TASK STATEMENT -
All lines of the material below that include the string "button" are to be copied.

RECORDS SUPPLIED -
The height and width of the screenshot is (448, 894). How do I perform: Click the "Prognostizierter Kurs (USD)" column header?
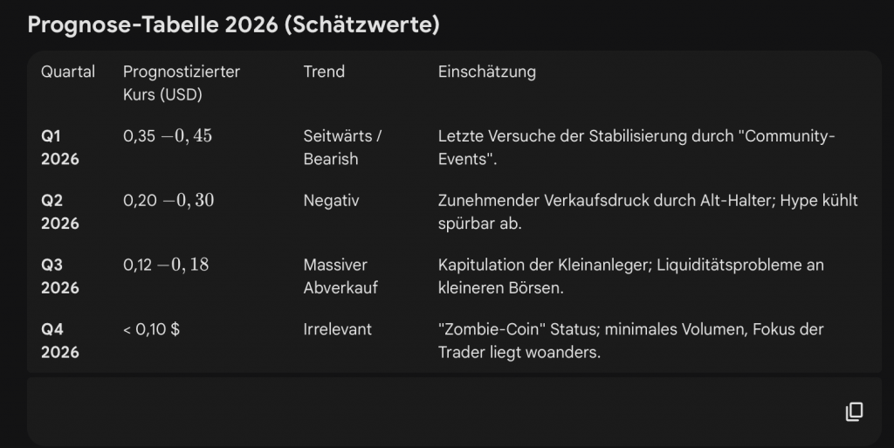[182, 83]
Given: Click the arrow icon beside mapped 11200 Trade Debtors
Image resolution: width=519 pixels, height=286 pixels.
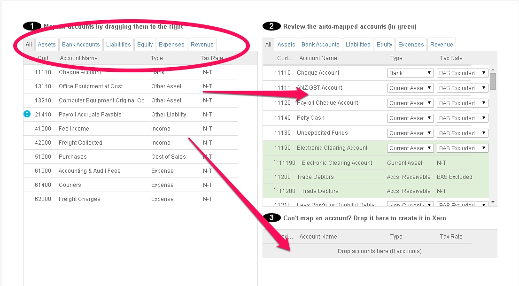Looking at the screenshot, I should pyautogui.click(x=276, y=190).
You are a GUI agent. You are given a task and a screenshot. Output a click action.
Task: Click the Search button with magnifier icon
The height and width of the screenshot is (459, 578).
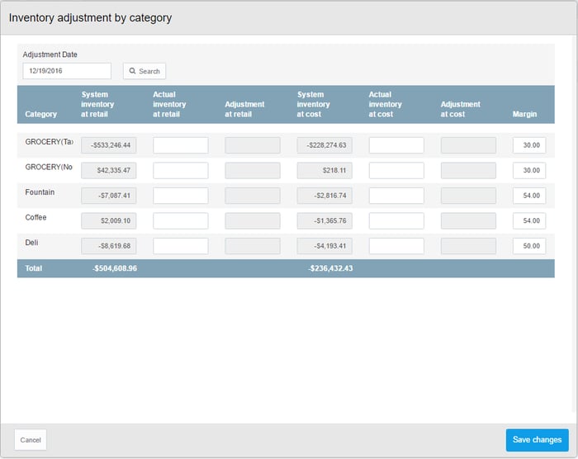145,71
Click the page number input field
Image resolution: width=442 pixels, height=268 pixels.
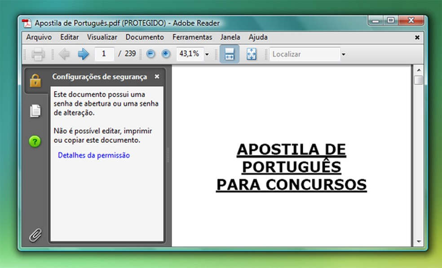coord(104,54)
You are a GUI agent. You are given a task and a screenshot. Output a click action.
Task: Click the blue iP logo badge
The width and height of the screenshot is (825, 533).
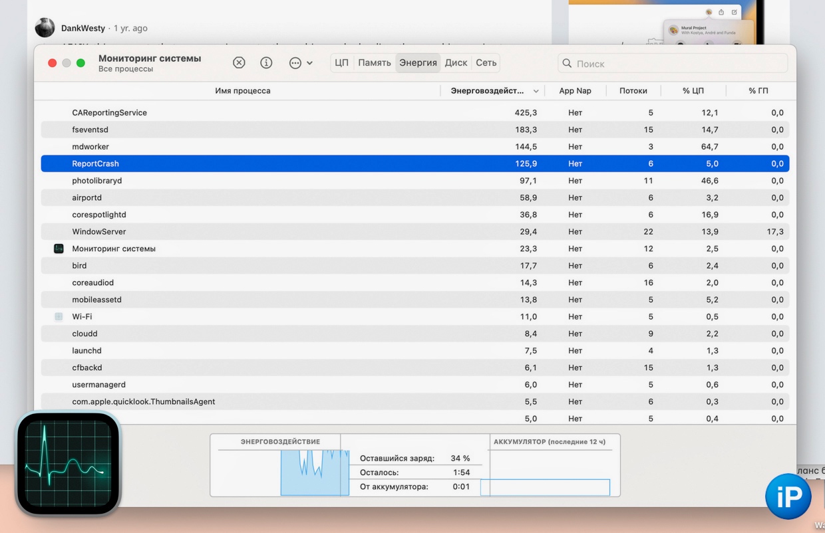click(788, 496)
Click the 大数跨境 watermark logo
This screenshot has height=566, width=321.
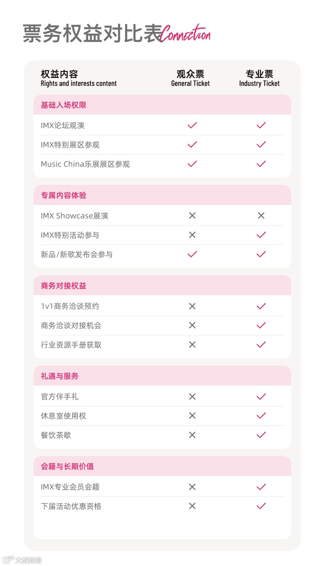(x=22, y=560)
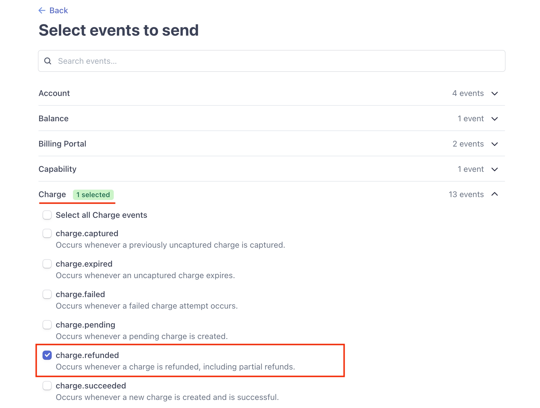Screen dimensions: 540x408
Task: Enable the charge.captured checkbox
Action: [47, 233]
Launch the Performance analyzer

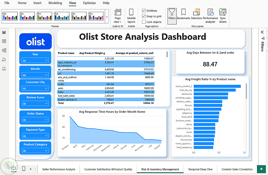[210, 16]
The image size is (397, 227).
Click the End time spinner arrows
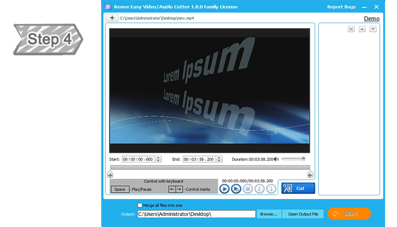(219, 159)
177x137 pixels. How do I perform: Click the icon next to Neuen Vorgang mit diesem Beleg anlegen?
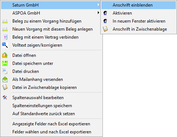[x=5, y=29]
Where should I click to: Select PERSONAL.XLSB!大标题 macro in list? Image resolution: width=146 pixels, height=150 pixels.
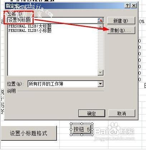click(x=30, y=26)
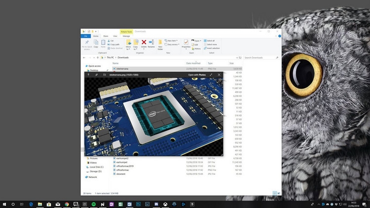Image resolution: width=370 pixels, height=208 pixels.
Task: Click the refresh icon beside address bar
Action: tap(240, 58)
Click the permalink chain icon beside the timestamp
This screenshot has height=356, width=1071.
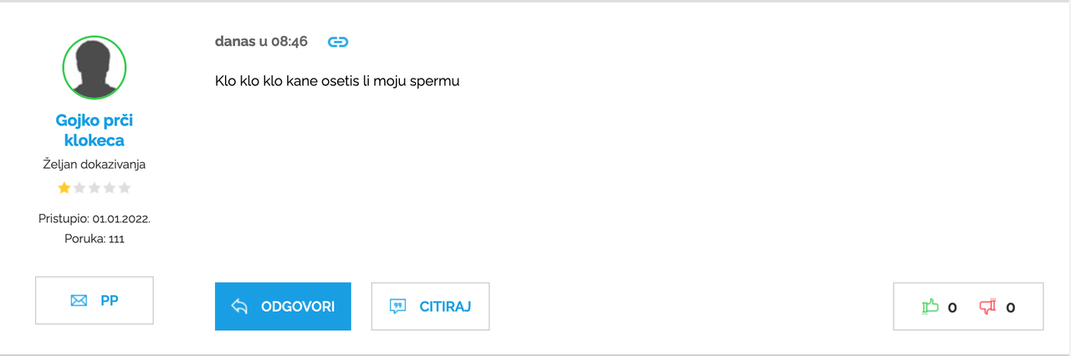337,42
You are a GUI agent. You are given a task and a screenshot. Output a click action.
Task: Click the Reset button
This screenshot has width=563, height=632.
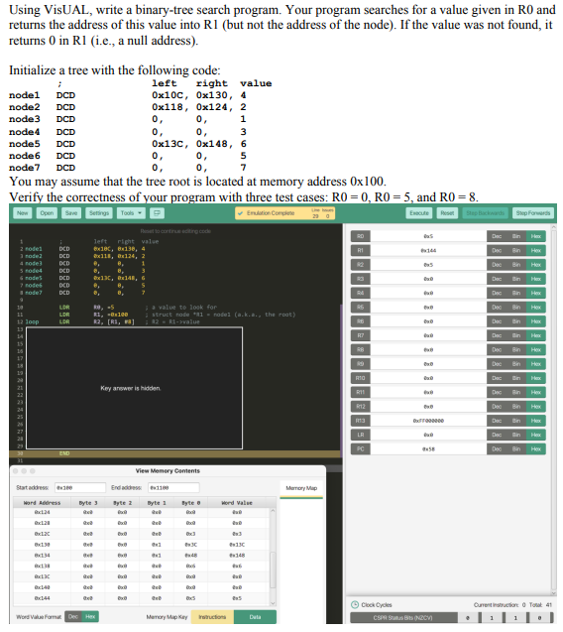[x=447, y=213]
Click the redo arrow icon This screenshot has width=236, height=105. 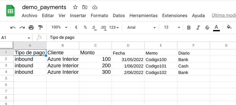click(x=22, y=27)
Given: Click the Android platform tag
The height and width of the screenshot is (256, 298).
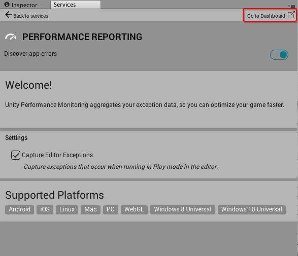Looking at the screenshot, I should [20, 209].
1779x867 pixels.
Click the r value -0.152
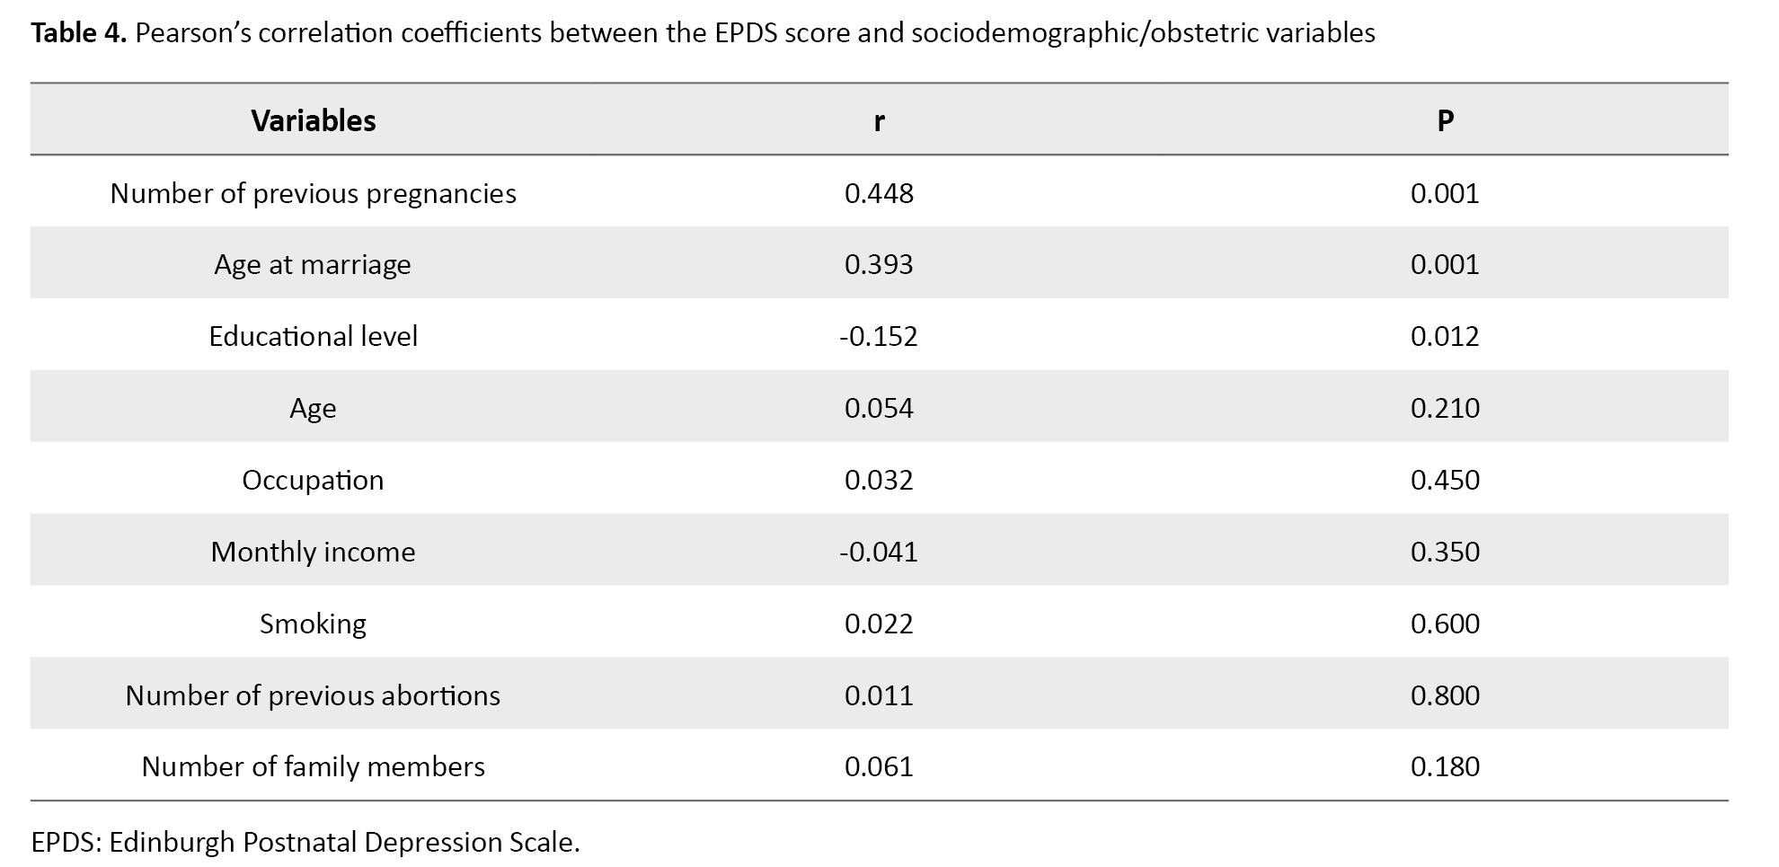[879, 336]
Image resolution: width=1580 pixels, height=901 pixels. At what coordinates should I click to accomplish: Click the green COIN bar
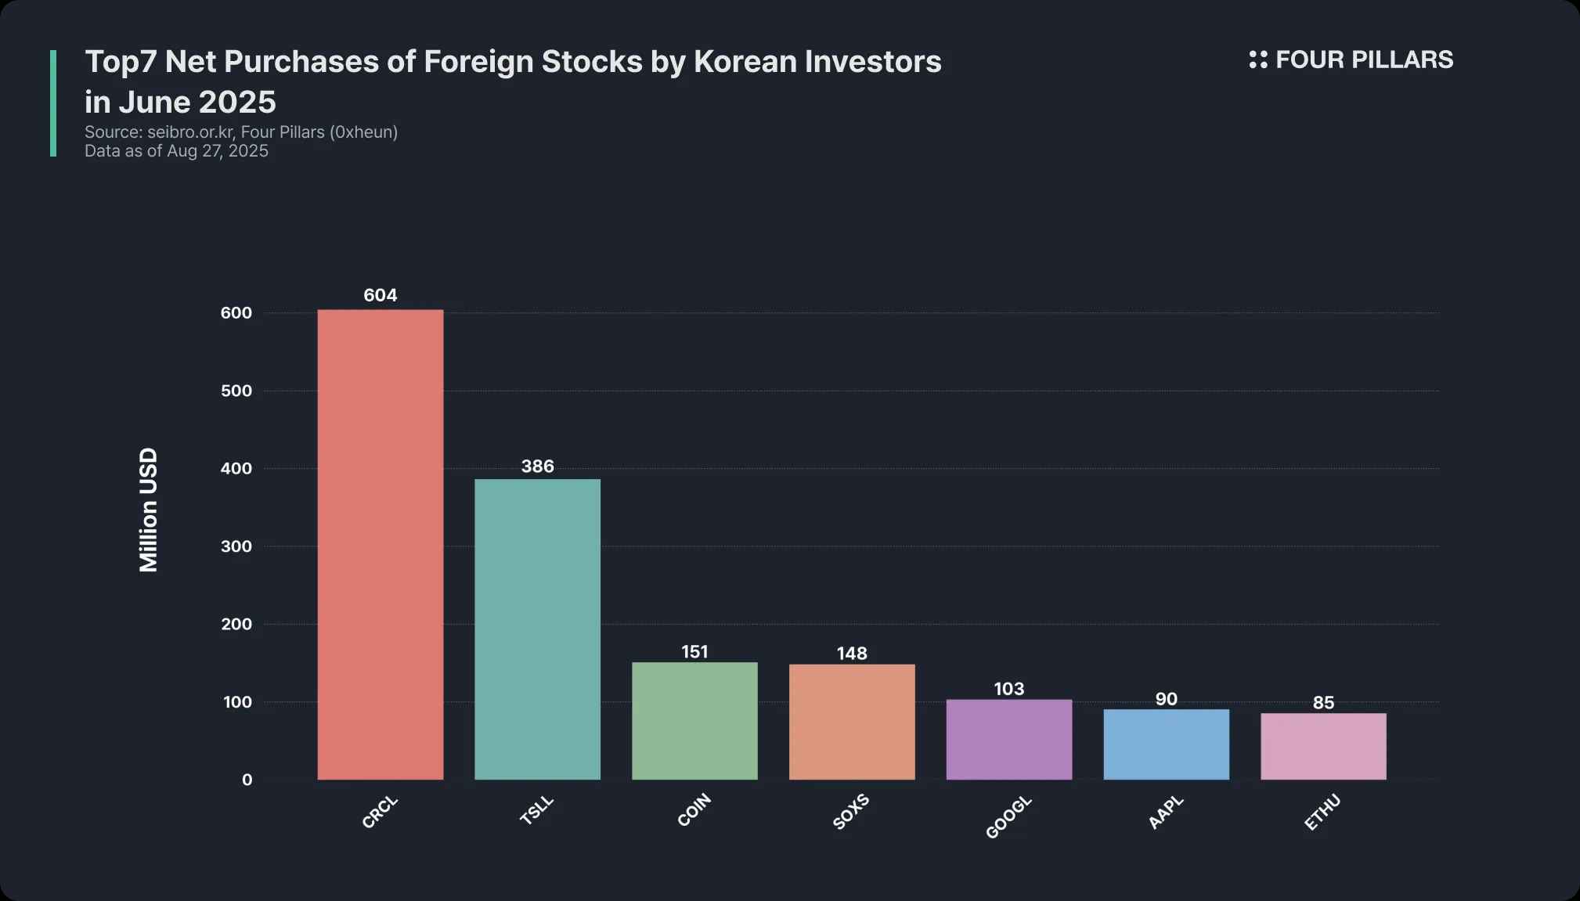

TASK RESPONSE -
Task: Click the Search button with magnifier icon
Task: Click the Reset button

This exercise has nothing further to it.